Stored data
----
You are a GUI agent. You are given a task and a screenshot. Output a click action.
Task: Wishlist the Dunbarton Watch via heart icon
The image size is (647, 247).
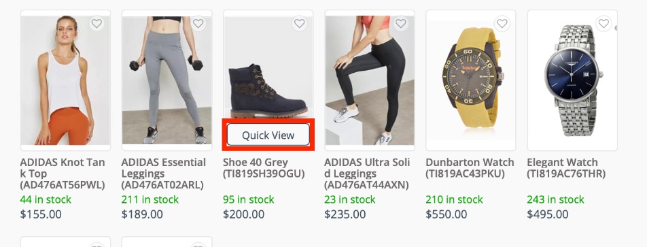click(x=502, y=24)
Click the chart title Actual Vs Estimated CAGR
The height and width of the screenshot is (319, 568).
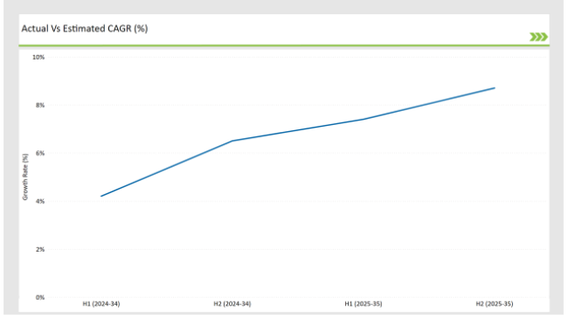click(85, 29)
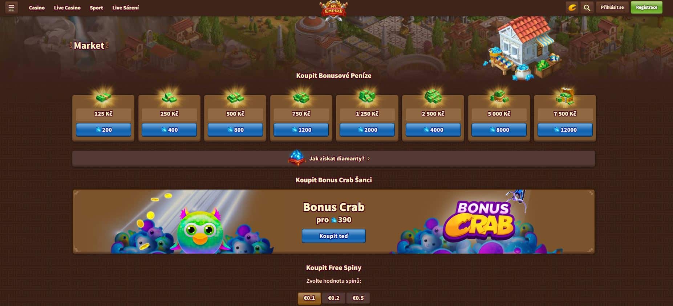The height and width of the screenshot is (306, 673).
Task: Open the Live Sázení menu item
Action: (x=125, y=8)
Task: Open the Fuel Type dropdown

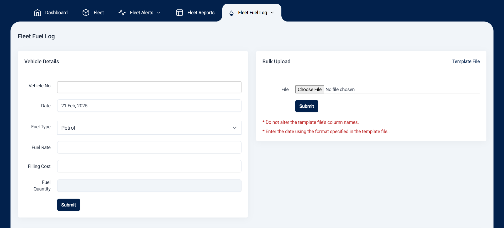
----
▸ **Task instructions**: Omit the pictures. Write out exactly the lines from the one containing "The height and width of the screenshot is (319, 568)." through the last line of the entries, both of them included.

▸ **Your response**:
The height and width of the screenshot is (319, 568).
click(85, 29)
The height and width of the screenshot is (306, 673).
Task: Open the Live Sázení menu item
Action: (x=125, y=8)
Task: Open the Fuel Type dropdown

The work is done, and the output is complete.